When I was at Pitti David Seth Moltz the perfumer behind D.S. & Durga handed me a preview of the next release. As we were spraying it on strips he told me the name was Debaser. There are times that something as simple as a name can tell you when two people share some common ground. I looked quizzically at him and said, “Is it named after….” Before I could complete the words Mr. Moltz finished for me, “Yeah, it’s named after The Pixies song.” Now there are many things which might inspire a perfume but this particular song would not be high up on anyone’s list, except Mr. Moltz’s.
David Seth Moltz
The Pixies were part of that late 1980’s wave of alternative rock bands. What set them apart were the lyrics of singer/guitarist Black Francis. The band covered a myriad of subjects but for the song “Debaser” Mr. Francis chose a particularly obscure bit of surrealism to sing about, the film Un Chien Andalou. That film was co-directed by Luis Bunuel and Salvador Dali. Over the running time of 21 minutes each chapter is a tableau separated by time-based title cards, like “sixteen years ago”. There is much to chew on for any fan of surrealism. The one thing most everyone speaks about is the opening scene which opens on a title card of “once upon a time”. In it a man sharpens a razor walks over to a woman holds her eye open and approaches her eyeball with a razor. After a cut to clouds moving across the moon in the night sky it returns to an eyeball being slit, not the woman’s but that of a dead calf. Mr. Francis was also fascinated by this imagery and one of the verses in the song is this:
Got me a movie
Ha ha ha ho
Slicing up eyeballs
Ha ha ha ho
He goes on to sing, “I am Un Chien Andalusia” purposefully mangling the name. As I said not the kind of stuff you would look for to make a perfume. Mr. Moltz is inspired nonetheless as he turns out an alternative version of a fig-based summer scent.

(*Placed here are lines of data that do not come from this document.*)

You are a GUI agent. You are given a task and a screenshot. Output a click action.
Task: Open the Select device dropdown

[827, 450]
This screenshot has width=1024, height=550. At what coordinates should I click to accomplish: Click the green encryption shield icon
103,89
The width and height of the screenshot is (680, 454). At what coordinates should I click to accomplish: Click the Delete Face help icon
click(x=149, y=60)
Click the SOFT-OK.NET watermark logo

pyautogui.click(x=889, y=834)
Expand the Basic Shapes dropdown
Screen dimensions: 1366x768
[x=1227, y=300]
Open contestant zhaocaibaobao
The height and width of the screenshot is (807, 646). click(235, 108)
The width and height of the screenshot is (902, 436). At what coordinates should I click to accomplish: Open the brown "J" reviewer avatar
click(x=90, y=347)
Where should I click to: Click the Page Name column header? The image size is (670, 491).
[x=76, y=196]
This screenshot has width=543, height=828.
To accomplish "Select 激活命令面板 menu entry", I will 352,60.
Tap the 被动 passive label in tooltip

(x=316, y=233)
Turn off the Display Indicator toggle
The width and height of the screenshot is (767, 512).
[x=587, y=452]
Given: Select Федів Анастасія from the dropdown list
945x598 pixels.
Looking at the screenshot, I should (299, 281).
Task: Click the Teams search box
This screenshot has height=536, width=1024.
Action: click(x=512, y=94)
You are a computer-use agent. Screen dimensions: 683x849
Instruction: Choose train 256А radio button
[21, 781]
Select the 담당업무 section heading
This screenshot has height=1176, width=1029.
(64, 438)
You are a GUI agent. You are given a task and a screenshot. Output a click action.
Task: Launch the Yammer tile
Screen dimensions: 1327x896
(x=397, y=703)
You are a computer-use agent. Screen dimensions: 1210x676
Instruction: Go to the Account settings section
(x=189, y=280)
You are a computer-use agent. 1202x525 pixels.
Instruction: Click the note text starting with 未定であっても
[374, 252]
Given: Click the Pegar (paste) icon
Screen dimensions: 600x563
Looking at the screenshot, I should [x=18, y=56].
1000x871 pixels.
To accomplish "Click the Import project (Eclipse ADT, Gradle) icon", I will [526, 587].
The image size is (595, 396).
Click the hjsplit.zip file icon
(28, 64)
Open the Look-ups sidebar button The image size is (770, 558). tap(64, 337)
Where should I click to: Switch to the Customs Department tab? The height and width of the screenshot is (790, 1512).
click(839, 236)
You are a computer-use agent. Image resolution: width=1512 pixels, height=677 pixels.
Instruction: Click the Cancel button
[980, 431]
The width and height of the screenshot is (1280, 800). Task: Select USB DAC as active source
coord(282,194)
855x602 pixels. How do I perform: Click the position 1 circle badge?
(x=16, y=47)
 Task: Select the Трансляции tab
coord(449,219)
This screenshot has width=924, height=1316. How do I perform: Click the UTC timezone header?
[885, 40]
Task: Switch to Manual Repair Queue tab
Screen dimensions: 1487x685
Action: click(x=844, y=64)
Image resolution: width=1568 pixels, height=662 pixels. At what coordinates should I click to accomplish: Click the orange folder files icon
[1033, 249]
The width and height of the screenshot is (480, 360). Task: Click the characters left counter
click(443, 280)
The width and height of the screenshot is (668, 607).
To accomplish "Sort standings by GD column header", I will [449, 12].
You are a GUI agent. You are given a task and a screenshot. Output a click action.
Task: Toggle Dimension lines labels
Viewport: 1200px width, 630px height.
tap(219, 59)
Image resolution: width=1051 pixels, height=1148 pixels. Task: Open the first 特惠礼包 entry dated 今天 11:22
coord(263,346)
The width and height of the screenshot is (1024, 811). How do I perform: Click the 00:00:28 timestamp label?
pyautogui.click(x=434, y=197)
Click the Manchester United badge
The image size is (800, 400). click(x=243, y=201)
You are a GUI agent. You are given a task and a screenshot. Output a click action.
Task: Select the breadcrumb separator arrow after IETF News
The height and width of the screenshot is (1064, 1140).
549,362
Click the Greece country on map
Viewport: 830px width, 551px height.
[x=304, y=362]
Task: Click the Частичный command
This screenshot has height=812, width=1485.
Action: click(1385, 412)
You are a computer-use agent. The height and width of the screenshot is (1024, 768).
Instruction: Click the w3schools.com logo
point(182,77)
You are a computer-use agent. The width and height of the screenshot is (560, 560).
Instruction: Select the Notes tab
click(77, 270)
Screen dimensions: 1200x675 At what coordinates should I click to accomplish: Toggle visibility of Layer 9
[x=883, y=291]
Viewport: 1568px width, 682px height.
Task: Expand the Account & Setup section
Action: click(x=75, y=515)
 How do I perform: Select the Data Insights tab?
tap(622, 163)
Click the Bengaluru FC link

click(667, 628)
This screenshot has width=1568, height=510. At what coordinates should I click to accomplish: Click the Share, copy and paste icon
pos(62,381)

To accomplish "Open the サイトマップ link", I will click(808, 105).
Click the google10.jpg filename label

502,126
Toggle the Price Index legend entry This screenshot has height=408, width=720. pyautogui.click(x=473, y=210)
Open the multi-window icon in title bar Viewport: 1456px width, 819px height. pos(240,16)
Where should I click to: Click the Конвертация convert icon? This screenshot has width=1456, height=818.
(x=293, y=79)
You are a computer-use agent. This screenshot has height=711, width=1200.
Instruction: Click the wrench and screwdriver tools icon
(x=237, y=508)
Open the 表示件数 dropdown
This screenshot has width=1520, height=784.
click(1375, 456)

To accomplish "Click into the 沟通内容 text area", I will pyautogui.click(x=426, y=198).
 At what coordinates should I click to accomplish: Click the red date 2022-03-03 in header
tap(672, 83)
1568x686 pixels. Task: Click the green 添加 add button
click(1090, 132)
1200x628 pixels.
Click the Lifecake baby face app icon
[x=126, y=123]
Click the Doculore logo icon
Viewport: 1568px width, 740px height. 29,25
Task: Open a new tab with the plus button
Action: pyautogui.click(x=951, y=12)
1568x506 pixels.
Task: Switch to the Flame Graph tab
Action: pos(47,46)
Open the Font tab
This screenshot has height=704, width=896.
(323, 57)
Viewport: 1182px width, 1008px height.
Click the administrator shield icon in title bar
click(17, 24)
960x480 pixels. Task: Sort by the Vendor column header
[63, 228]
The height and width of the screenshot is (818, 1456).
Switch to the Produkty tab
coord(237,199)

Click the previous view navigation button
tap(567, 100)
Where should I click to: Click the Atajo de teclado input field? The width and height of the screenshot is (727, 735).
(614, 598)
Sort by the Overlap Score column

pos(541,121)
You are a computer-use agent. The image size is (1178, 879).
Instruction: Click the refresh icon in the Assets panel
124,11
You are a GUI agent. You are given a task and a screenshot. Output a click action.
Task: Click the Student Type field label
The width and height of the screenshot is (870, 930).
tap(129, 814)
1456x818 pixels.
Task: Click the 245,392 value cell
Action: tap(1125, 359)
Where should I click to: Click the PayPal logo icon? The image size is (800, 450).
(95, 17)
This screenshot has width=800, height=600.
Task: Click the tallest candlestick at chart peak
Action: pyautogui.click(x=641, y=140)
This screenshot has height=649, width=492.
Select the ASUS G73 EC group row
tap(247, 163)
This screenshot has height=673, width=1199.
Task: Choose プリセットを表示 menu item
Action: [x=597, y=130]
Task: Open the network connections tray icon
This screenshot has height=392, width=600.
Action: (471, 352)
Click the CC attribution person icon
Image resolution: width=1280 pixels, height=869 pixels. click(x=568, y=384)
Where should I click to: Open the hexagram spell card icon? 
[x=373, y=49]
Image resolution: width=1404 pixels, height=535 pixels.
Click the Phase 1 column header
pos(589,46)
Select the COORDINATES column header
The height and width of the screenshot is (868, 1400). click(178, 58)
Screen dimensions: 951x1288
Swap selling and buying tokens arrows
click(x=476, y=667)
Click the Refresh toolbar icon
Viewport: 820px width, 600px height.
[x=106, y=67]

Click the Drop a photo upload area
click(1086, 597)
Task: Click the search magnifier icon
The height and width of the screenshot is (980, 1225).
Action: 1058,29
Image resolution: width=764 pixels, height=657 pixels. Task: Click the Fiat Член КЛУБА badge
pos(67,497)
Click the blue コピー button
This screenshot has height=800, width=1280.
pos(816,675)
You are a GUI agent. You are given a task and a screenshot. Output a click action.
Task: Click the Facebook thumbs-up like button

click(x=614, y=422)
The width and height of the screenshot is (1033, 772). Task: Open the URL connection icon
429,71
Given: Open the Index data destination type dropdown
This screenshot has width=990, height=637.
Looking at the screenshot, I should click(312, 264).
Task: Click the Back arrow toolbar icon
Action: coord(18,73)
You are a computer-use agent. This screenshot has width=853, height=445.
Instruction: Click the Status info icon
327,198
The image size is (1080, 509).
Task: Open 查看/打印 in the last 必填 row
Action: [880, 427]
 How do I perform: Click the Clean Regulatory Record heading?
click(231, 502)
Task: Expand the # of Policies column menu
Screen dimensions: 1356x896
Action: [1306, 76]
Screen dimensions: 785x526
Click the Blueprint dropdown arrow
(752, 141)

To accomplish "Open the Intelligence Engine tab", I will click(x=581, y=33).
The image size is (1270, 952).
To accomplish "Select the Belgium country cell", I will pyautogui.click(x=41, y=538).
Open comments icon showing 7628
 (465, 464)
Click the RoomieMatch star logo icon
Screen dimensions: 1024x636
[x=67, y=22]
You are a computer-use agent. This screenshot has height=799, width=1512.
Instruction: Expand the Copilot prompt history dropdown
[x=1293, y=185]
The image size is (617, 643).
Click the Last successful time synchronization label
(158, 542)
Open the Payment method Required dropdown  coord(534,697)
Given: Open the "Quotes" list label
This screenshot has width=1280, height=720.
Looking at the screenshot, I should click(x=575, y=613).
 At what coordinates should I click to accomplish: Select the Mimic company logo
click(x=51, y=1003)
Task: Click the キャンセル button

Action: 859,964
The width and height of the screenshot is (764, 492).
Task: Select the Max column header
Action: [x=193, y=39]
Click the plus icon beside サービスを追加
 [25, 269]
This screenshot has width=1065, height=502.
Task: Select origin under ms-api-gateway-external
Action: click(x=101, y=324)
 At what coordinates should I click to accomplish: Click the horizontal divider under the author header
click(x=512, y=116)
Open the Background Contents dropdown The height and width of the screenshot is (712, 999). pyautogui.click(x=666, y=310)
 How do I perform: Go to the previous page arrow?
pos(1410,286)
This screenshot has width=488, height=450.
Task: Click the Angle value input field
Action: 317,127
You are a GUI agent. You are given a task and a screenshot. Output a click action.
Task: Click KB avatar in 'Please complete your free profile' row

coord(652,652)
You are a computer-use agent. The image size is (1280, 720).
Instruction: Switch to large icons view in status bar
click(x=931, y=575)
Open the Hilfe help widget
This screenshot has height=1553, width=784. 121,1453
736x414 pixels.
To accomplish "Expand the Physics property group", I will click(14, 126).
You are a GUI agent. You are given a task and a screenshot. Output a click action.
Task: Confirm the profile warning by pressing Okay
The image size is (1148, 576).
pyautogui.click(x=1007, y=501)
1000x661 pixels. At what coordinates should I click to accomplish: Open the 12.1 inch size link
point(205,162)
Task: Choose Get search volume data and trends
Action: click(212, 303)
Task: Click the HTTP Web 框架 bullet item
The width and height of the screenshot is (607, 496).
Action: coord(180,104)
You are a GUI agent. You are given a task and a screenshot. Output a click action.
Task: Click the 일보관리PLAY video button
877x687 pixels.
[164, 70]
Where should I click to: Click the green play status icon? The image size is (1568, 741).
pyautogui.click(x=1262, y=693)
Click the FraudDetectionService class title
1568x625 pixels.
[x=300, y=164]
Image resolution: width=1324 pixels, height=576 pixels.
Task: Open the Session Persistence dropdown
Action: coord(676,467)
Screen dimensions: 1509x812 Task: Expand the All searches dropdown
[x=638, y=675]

Simone Mareuil and a razor from "Un Chien Andalou"
Debaser opens on a very Morticia Addams pruning roses and placing the thorny stems back into vases vibe. Mr. Moltz plays with the idea of what is left of a fruity beginning if you remove the fruit. A green leafy accord and a pear stem accord are where things start. There are hints of what is growing but they have been excised from the scent via an olfactory straight razor. The heart starts to move into something more relatable as a rich fig arises through the stemmy top notes. Just as it seems this might normalize a veritable torrent of coconut milk arrives and swamps the fig. Just as I start to process that, iris appears. This is a weirdly satisfying, completely discordant, heart. These notes collide and recede for hours while wearing Debaser. It is definitely one of the more interesting heart note combinations I’ve tried so far this year. Debaser stays at this point for quite a while before taking a turn toward a dry woody finish that is almost too normal compared to what has come earlier.
Debaser has 10-12 hour longevity and above average sillage.
Debaser is a fragrance which revels in its unusualness. I also think Mr. Moltz had a ton of fun composing this combining all of the competing elements into a perfume. This succeeds so well I think it is the best perfume in the entire D.S. & Durga line. I know I’ve emphasized the point that it is a bit weird. Debaser is different but if you are looking for a fig perfume which has a sly intelligence at play look no further than Debaser.
Disclosure: This review was based on a sample provided by D.S. & Durga.